Where a line in the listing below contains the word "agent", copy that line.

Extracted entries: Begin

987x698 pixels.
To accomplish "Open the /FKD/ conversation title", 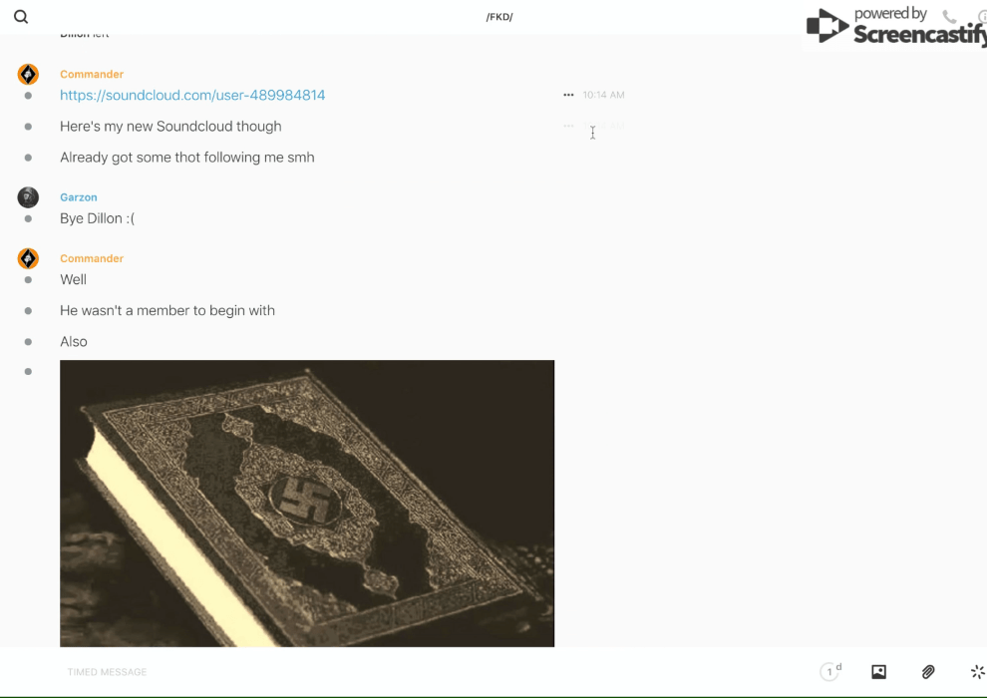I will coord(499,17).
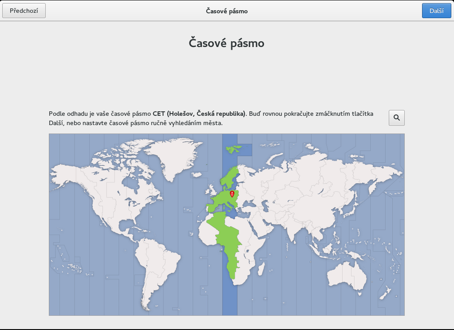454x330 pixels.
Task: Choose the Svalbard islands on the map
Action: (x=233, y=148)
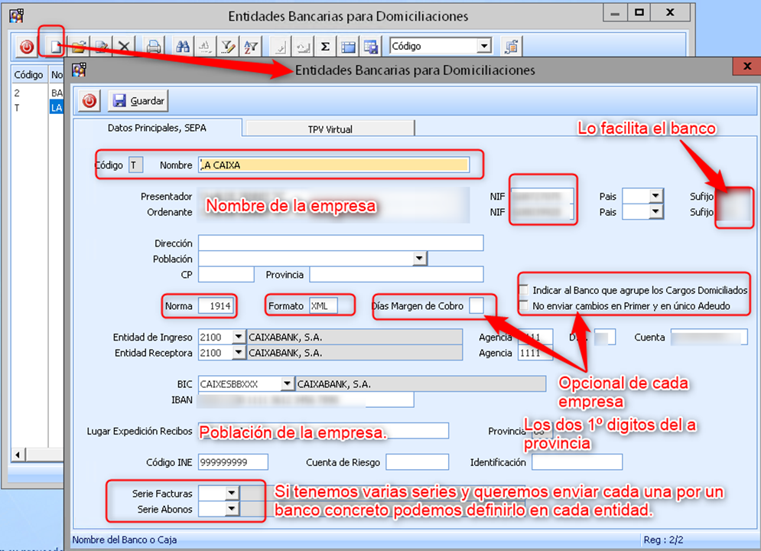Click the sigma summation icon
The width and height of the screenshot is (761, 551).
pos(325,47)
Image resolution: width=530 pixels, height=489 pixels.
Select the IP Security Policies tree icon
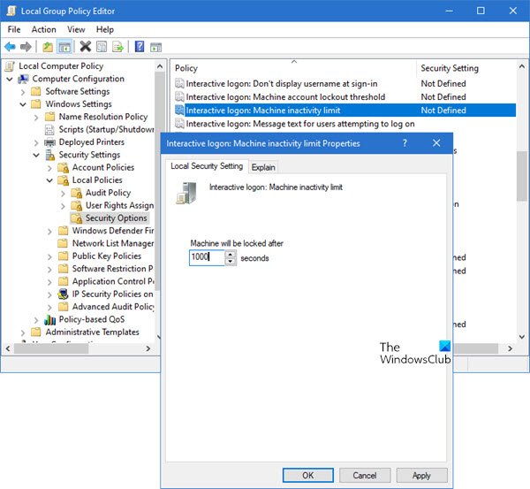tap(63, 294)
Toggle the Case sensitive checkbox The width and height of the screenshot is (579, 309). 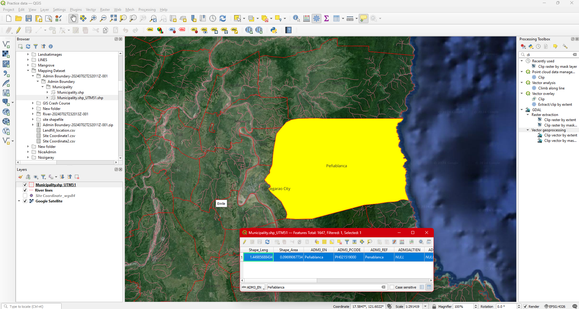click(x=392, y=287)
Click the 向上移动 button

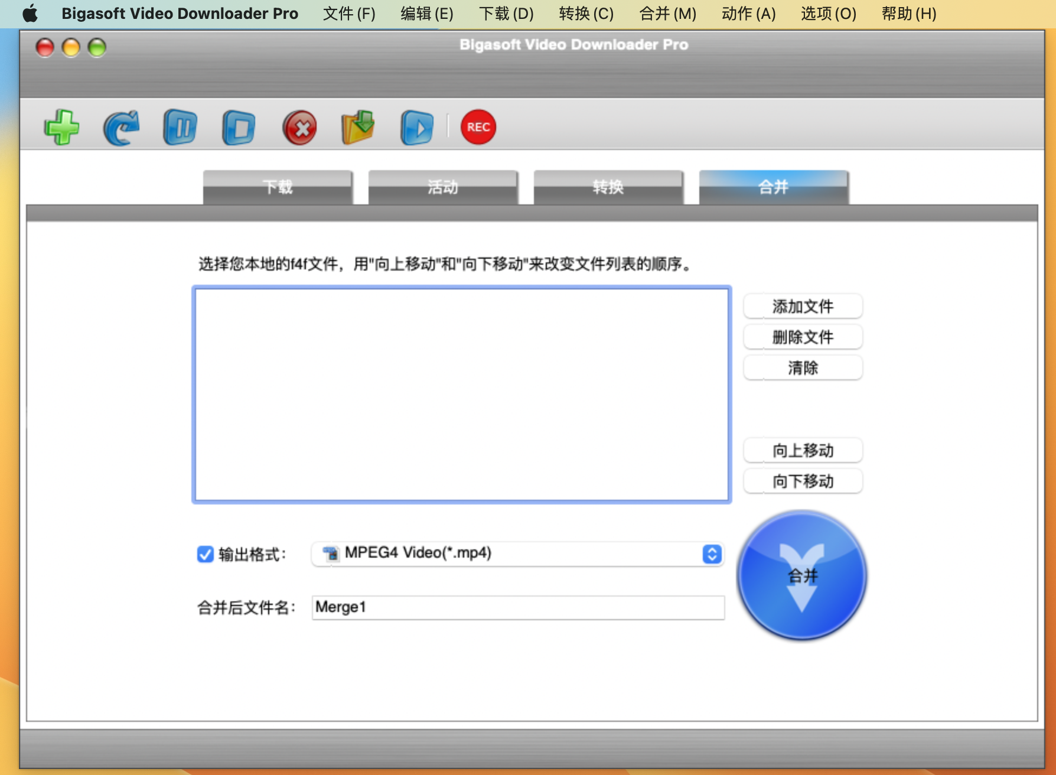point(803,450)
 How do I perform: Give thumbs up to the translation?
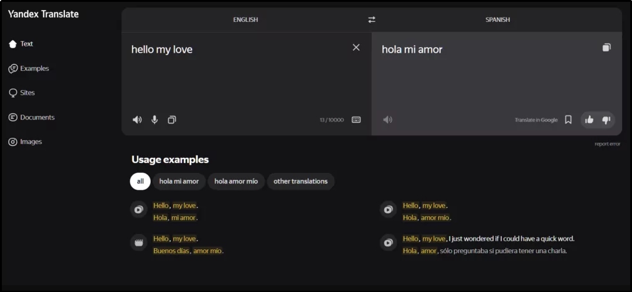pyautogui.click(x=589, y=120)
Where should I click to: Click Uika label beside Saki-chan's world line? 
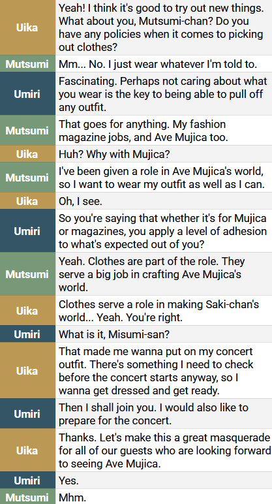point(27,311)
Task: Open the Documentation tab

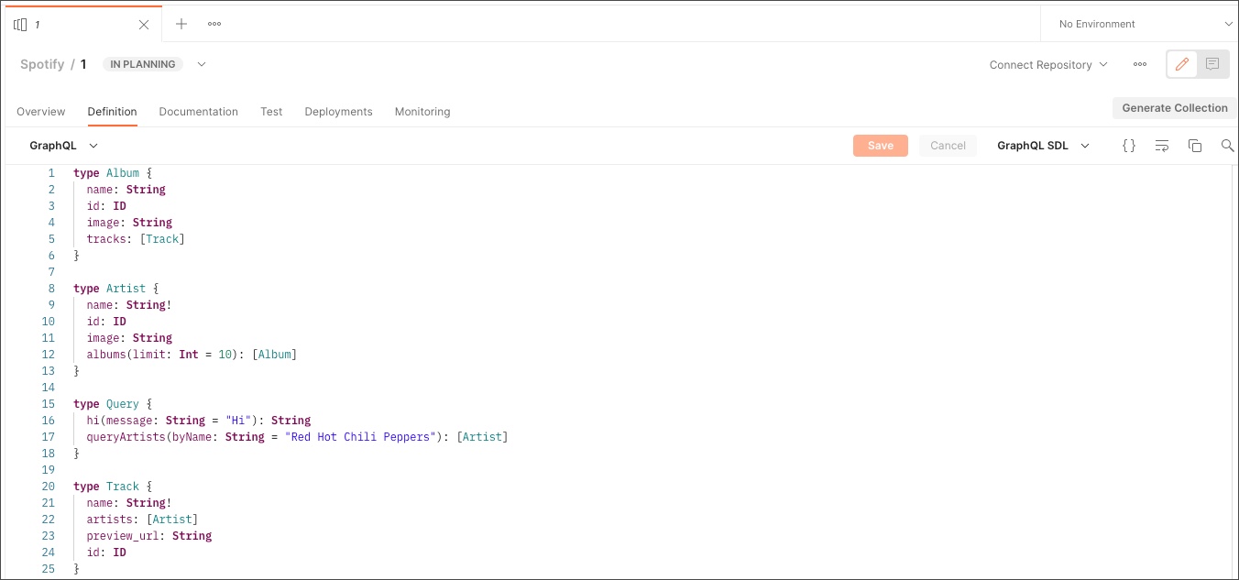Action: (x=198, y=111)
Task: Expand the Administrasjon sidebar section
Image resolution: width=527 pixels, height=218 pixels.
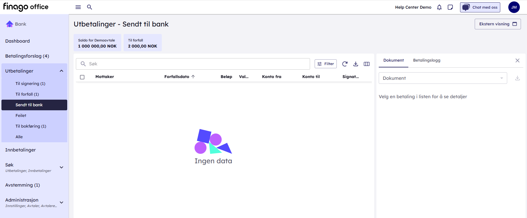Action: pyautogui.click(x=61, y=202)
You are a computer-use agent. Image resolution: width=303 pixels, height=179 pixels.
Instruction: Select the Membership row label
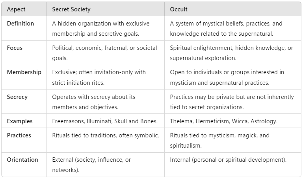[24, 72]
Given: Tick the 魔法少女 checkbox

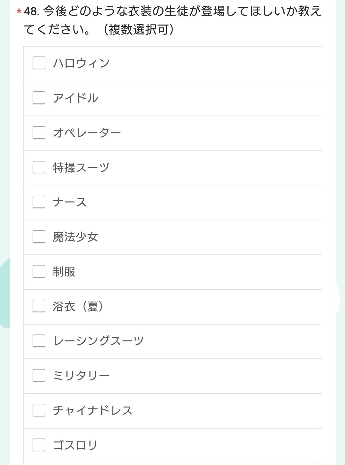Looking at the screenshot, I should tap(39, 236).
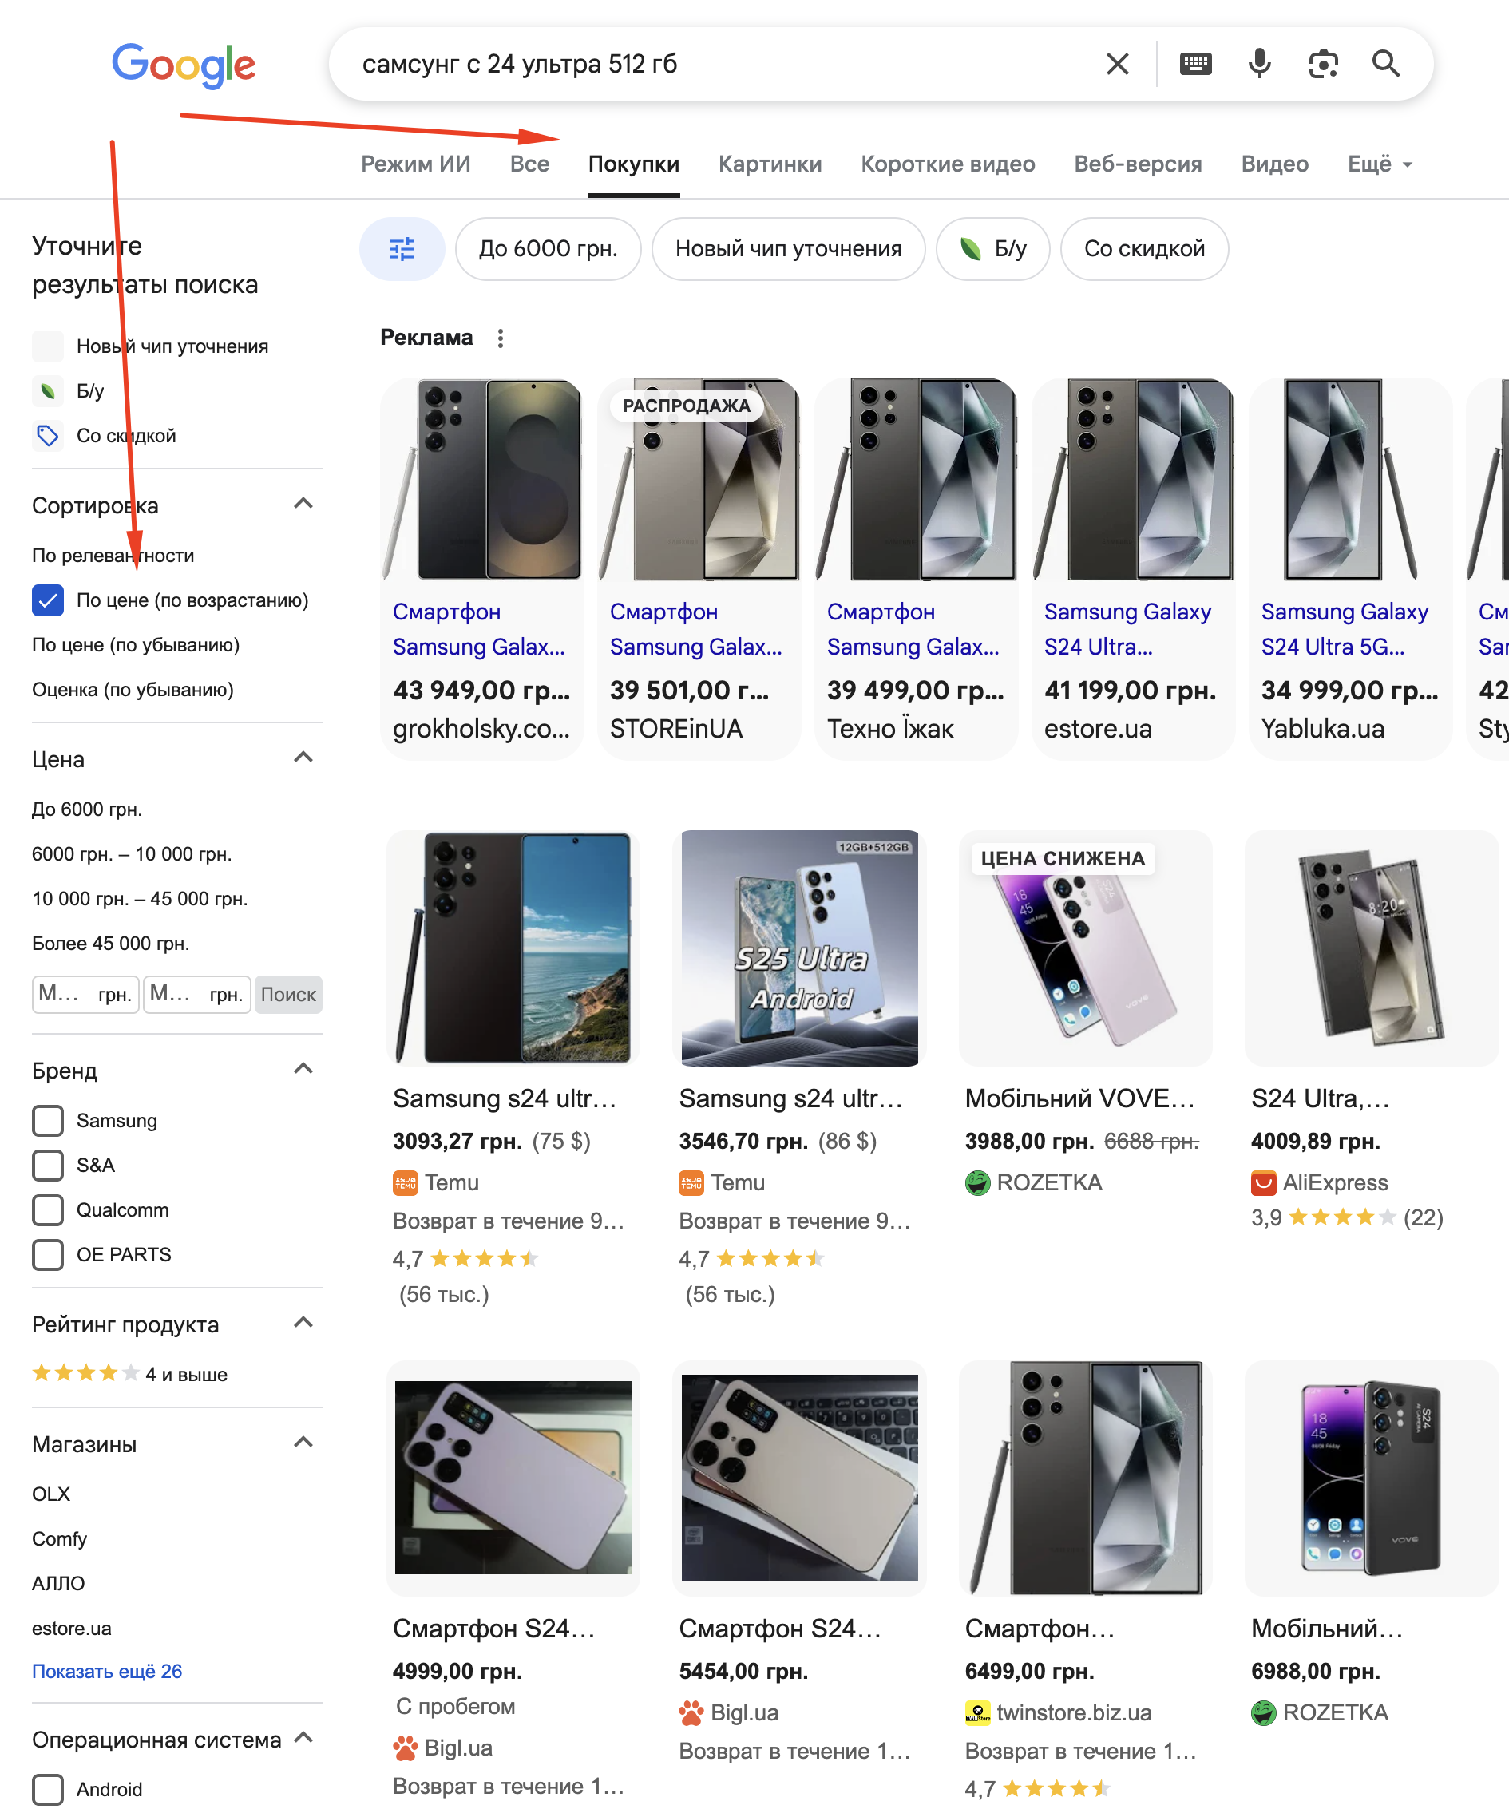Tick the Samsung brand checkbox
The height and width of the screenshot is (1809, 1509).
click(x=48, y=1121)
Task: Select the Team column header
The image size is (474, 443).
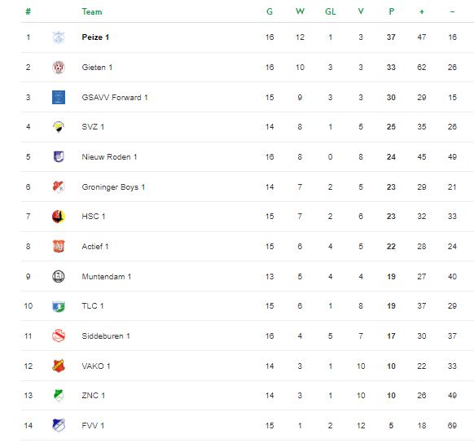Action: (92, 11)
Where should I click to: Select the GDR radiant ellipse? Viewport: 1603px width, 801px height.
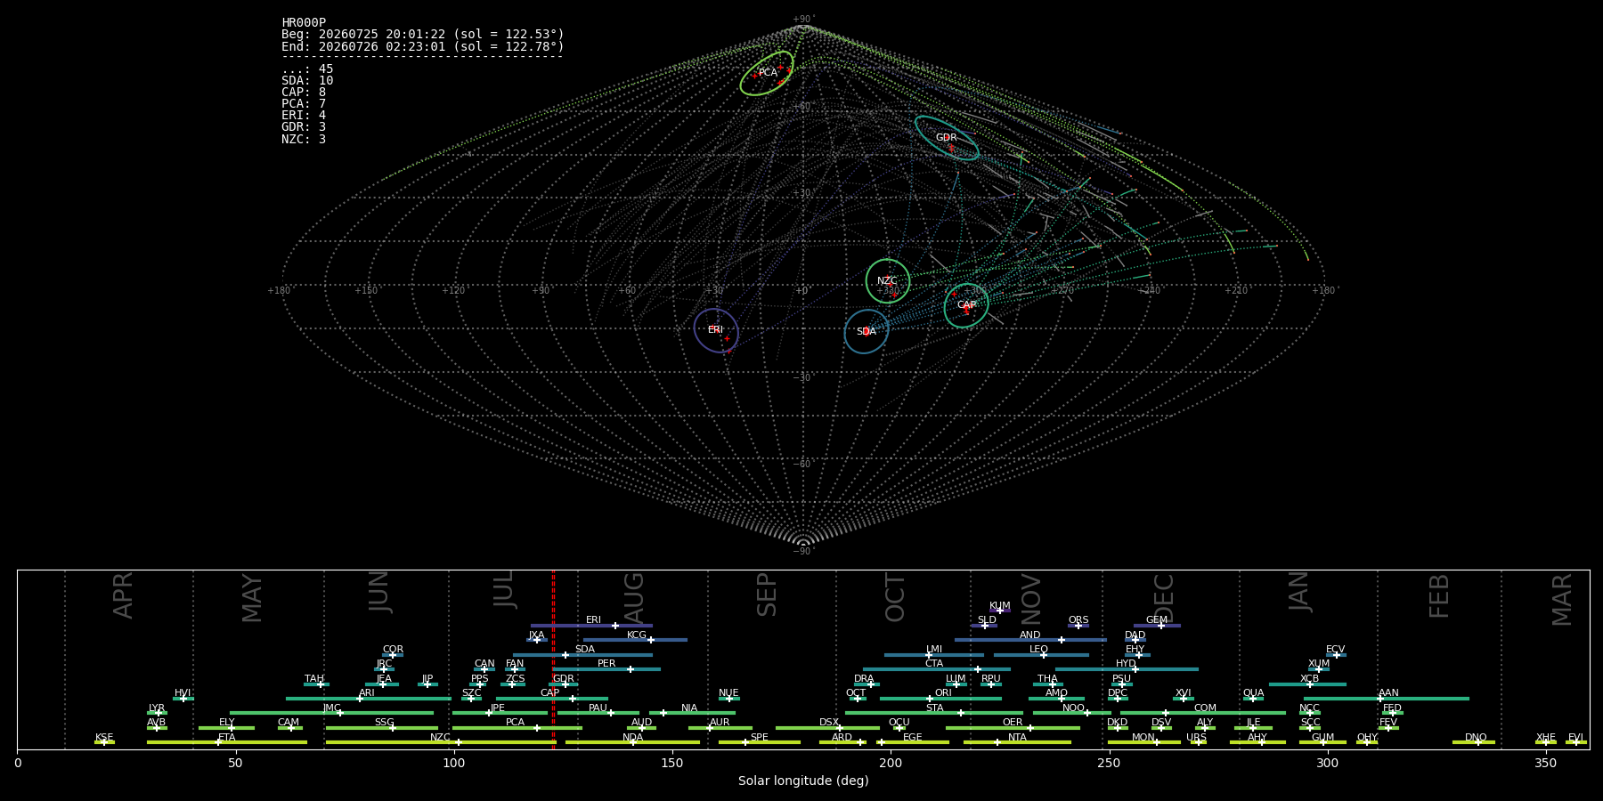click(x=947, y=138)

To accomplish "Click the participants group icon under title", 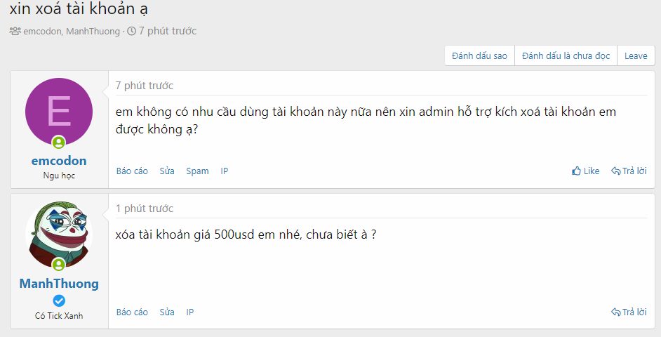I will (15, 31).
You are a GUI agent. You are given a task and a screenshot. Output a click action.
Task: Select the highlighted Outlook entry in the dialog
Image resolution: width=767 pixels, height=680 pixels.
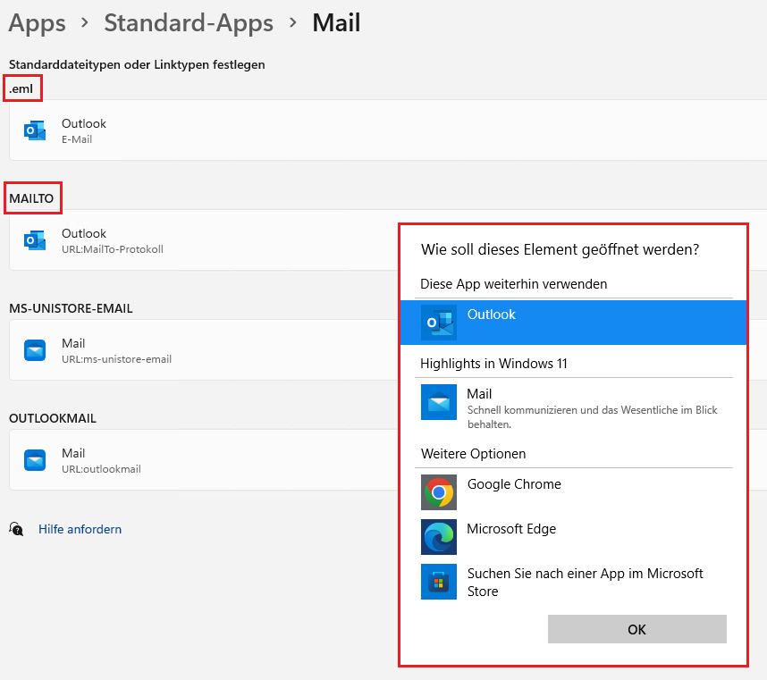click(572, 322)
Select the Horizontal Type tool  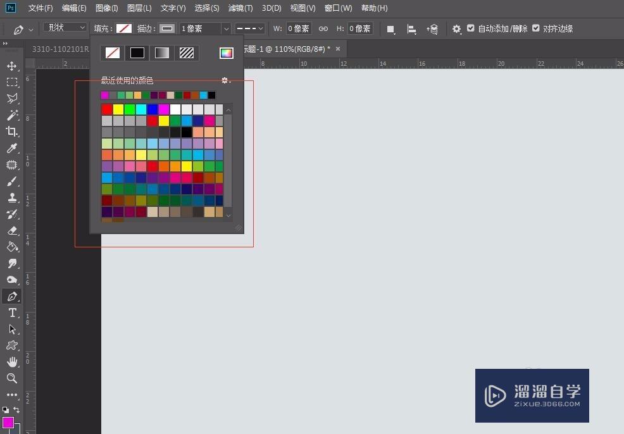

Extracted entries: End

### Result
You are a computer-use agent. Image resolution: width=303 pixels, height=179 pixels.
You are a GUI agent. You are given a task and a screenshot. Output a click action.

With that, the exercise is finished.